UCL Injury: Proximal vs Distal

A question that rears its head in a ton of baseball circles after a UCL injury is: “Do I get TJ or Not?”. Our aim with this article is to give you as much research based information as possible on the topic. The typical gut instinct of most players is, “I should just get the surgery done so my elbow is brand new”. Not so Fast! There are a ton of factors that go into this decision, but we will equip you with the current information up front.

Factors of the UCL tear that influence decision

1) Severity of the UCL tear

2) Location of the UCL tear

3) Clinical Evaluation

4) Acute vs Chronic

5) Athlete’s Age

Among Many others…

What does the Research Say?

  • The widely accepted return to play probability following UCL Reconstruction (Tommy John) is 83% with other studies stating slightly higher and lower (Erickson et al)

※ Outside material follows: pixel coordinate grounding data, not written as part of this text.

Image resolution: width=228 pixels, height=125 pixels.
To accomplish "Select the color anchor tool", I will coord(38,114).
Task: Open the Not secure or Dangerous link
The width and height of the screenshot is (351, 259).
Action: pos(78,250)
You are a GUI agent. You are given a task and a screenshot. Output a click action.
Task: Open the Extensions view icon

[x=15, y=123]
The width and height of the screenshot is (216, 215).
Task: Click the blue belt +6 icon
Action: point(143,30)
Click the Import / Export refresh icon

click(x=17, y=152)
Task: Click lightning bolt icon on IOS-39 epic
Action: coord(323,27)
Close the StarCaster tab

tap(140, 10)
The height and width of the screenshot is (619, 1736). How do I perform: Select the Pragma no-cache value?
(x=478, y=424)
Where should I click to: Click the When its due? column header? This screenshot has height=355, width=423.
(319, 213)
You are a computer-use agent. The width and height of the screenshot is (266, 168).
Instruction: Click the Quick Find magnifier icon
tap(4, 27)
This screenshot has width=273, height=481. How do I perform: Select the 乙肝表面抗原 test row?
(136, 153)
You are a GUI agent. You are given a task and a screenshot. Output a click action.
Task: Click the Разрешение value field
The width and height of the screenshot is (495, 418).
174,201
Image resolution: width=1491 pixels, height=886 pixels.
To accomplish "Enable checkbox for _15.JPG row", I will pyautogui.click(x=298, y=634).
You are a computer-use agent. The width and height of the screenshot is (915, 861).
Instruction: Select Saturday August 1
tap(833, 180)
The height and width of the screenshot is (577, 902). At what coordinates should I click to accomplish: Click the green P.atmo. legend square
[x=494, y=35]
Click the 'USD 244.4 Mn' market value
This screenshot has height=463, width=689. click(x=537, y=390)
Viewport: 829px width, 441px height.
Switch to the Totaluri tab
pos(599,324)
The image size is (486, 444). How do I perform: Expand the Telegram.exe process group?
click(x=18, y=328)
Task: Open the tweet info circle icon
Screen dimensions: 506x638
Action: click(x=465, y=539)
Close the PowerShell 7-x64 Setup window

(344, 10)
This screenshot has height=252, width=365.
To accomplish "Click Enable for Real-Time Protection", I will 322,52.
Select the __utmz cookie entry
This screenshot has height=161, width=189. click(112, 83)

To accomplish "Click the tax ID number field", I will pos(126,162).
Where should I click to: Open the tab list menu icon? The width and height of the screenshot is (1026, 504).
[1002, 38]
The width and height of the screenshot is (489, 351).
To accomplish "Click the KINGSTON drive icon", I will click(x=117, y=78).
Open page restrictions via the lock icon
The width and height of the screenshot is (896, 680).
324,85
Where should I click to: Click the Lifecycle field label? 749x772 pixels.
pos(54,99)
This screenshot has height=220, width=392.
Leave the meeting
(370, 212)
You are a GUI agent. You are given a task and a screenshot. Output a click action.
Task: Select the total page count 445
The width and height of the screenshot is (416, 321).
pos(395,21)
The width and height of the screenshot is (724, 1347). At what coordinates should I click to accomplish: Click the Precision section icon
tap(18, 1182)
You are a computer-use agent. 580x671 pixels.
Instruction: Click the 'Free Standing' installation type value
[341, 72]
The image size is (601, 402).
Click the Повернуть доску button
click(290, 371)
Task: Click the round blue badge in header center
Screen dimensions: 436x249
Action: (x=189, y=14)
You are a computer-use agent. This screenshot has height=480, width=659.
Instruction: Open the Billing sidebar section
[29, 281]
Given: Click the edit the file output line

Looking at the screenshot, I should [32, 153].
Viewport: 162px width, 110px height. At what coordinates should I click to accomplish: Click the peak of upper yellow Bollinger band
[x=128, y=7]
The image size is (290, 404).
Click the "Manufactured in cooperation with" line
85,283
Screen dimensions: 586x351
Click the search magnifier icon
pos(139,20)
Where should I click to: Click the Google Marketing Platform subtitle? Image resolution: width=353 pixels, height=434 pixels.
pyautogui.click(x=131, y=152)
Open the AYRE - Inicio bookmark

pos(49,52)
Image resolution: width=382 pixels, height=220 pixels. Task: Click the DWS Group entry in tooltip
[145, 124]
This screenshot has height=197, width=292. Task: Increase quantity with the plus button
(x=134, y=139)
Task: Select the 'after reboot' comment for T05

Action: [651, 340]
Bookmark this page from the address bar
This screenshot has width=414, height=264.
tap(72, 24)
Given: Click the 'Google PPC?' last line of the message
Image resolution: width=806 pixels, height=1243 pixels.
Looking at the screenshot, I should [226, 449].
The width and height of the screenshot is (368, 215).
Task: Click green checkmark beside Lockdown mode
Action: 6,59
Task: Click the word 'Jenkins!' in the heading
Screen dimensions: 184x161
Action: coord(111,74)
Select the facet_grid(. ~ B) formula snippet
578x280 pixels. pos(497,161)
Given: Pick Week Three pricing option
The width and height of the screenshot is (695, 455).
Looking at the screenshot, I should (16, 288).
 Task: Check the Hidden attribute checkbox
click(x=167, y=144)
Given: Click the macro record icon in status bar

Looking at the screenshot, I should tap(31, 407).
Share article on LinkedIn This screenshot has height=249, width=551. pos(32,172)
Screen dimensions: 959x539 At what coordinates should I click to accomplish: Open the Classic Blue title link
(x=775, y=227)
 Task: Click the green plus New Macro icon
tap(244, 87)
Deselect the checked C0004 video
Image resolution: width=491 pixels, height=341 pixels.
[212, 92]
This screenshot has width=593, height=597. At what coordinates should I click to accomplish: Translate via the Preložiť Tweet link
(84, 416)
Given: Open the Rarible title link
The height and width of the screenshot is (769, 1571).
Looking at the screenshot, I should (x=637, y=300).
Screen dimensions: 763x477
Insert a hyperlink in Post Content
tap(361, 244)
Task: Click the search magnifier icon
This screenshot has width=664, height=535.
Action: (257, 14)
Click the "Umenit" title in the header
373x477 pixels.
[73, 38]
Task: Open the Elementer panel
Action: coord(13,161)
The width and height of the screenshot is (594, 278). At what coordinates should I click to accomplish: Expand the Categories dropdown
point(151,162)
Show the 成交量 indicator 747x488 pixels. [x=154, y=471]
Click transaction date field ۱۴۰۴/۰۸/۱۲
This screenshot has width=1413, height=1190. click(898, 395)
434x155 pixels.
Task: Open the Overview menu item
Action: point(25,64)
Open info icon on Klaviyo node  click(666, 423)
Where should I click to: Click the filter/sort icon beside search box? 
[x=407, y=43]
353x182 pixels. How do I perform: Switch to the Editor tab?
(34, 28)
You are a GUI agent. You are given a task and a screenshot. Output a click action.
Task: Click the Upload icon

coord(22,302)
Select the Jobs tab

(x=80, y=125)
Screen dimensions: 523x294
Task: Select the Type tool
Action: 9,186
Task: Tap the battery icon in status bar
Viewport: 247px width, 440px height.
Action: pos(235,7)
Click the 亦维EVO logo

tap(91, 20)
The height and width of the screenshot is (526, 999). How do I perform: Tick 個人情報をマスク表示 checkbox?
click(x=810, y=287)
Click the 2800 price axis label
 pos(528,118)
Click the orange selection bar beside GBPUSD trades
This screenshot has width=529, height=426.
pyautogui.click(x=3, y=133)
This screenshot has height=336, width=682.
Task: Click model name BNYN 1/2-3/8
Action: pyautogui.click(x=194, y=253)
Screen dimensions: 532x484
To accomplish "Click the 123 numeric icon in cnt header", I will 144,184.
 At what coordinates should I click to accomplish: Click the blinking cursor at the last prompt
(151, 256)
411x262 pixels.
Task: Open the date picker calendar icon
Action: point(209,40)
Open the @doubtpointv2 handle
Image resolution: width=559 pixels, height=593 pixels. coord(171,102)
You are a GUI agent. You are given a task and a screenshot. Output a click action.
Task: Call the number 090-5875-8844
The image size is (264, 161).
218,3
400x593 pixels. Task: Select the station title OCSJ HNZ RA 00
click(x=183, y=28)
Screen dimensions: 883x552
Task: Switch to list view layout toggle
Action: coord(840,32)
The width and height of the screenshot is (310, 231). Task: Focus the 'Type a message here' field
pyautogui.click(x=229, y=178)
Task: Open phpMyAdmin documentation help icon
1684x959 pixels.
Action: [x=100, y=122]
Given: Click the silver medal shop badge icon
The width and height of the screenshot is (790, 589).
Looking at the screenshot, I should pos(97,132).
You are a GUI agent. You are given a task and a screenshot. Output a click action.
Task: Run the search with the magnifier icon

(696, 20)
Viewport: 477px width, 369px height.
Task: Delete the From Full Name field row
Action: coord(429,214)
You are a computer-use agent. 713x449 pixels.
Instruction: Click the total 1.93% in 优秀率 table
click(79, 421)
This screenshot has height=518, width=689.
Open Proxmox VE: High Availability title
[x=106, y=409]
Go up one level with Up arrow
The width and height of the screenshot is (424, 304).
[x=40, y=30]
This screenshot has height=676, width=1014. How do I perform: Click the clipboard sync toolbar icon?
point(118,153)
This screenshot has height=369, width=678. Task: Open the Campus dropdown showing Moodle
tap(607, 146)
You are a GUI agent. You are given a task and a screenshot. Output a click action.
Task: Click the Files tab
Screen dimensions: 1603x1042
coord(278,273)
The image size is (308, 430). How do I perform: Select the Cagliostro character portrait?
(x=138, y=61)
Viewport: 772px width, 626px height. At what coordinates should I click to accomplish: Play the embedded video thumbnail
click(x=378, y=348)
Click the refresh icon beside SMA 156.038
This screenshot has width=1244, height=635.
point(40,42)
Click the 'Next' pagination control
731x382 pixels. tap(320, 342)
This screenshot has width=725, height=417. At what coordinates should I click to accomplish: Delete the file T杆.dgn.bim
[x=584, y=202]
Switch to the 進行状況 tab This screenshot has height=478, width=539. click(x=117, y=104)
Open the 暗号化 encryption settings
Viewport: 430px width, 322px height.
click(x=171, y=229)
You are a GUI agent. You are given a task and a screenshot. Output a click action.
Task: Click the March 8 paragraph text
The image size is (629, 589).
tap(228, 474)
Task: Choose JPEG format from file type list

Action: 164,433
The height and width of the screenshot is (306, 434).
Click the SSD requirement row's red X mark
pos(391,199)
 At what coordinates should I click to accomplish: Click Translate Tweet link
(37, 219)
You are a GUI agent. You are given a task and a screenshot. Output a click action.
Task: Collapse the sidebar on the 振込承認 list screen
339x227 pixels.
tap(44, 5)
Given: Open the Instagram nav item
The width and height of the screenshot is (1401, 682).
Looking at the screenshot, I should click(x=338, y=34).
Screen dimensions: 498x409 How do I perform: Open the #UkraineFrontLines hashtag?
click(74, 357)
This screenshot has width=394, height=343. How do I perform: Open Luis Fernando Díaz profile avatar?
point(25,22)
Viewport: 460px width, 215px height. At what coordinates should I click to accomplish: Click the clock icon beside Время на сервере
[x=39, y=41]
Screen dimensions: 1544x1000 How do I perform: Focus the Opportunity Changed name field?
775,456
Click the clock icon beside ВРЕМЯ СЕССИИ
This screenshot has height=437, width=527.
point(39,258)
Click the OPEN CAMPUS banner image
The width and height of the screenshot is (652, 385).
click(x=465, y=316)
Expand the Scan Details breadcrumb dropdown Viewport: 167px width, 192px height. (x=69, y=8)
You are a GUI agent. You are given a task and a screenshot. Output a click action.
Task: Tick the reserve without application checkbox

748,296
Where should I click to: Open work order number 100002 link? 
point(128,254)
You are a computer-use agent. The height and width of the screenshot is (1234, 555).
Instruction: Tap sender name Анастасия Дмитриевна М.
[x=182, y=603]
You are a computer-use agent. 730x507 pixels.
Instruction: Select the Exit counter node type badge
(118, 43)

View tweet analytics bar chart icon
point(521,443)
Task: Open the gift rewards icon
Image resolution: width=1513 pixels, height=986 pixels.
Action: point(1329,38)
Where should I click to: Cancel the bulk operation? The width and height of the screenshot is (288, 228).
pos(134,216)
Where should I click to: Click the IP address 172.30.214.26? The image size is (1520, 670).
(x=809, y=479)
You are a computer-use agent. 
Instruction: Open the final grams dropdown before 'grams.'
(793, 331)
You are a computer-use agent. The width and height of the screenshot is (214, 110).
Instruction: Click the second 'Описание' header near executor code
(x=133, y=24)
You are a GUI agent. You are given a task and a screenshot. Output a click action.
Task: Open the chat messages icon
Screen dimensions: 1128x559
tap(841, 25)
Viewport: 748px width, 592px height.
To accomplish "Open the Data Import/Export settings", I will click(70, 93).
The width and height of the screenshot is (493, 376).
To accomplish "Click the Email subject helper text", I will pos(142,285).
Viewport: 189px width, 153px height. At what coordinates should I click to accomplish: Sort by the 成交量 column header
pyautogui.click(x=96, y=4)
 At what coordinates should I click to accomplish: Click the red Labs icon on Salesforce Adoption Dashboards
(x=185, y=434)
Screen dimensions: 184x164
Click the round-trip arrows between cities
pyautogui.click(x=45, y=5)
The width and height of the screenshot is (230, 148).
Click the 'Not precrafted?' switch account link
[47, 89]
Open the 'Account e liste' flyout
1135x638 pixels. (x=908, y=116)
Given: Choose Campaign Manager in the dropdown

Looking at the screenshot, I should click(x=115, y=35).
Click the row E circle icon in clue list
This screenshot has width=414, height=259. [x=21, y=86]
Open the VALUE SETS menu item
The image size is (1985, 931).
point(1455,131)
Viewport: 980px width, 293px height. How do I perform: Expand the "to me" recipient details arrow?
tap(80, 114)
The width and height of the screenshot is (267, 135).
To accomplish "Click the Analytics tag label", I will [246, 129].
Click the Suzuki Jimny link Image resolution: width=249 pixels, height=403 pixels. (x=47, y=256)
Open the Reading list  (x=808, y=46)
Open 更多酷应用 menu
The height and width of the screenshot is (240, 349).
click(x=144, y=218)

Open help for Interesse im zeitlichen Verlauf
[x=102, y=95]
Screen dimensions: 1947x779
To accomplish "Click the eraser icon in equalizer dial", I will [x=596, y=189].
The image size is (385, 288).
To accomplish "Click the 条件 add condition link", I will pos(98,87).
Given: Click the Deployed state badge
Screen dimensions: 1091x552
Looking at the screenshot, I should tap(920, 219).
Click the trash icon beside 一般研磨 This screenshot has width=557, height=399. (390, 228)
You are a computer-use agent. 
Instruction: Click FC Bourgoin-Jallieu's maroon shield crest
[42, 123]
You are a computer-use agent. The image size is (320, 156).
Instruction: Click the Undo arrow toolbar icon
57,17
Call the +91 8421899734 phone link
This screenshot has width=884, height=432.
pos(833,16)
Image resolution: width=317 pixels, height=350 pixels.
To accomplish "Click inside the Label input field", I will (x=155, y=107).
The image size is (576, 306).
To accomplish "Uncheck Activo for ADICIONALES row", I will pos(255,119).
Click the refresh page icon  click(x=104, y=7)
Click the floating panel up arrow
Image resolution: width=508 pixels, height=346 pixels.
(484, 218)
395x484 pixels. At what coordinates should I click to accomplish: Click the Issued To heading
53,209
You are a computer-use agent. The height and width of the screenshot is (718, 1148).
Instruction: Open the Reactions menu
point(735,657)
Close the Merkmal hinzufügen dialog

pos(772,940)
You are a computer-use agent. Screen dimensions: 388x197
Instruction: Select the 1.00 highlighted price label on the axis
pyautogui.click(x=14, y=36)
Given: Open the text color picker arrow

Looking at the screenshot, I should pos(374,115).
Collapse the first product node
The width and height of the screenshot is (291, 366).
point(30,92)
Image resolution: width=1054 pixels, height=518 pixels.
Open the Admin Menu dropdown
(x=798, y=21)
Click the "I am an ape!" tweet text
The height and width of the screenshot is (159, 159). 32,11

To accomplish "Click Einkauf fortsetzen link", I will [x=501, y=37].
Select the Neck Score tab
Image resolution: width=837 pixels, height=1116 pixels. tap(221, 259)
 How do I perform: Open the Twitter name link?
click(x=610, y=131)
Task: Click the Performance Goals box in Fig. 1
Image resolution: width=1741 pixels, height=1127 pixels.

  • The current return to competitive pitching right now is ~13 Months (Varies based on surgeon)

  • Only 55.3% of Tommy John Revisions (Second TJ), return to the same level of play as prior to surgery (Camp, Ahmad et al)

  • 66% of athletes who took a Non-Operative route (Rehab only) returned to play without needing Surgery at the 1 year mark (Frangiamore, Shickendantz, et al)

  • 82% of the athletes who failed Non-Op rehab had DISTAL tears (Frangiamore, Shickendantz, et al)

  • 81% of the athletes who returned to play without surgery had proximal tears (Frangiamore, Shickendantz, et al)

  • The likelihood of failing non-operative management was 12.4 Times Greater with a distal tear (Frangiamore, Shickendantz, et al)

The Best Resource on Non-Operative UCL Management

Proximal vs Distal

The research displaying the return to play percentages shows us that the location of the tear matters in a HUGE way. As you see in the research nuggets above, the chances of non-operative treatment to a Partial UCL tear being successful are much higher in a Proximal UCL injury (Where the UCL attaches to the medial Epicondyle) than with a Distal UCL injury (Where the UCL attaches to the Sublime Tubercle of the Ulna). This can be best differentiated with an MRI.

The two primary reasons the Proximal UCL’s fair better with Non-Op treatment than Distal are:

1) Better Blood Supply to the Proximal UCL

2) A partial proximal tear does a better job of maintaining stiffness against a valgus force than a partial distal tear

Wrap Up

Our goal of this article was to give you as much up to date information on the return to play % of Non-Op UCL partial tears, specifically looking at proximal vs distal. In the end, the Surgeon will have the greatest expertise on this decision and should be able to recommend the best route for you or your athlete.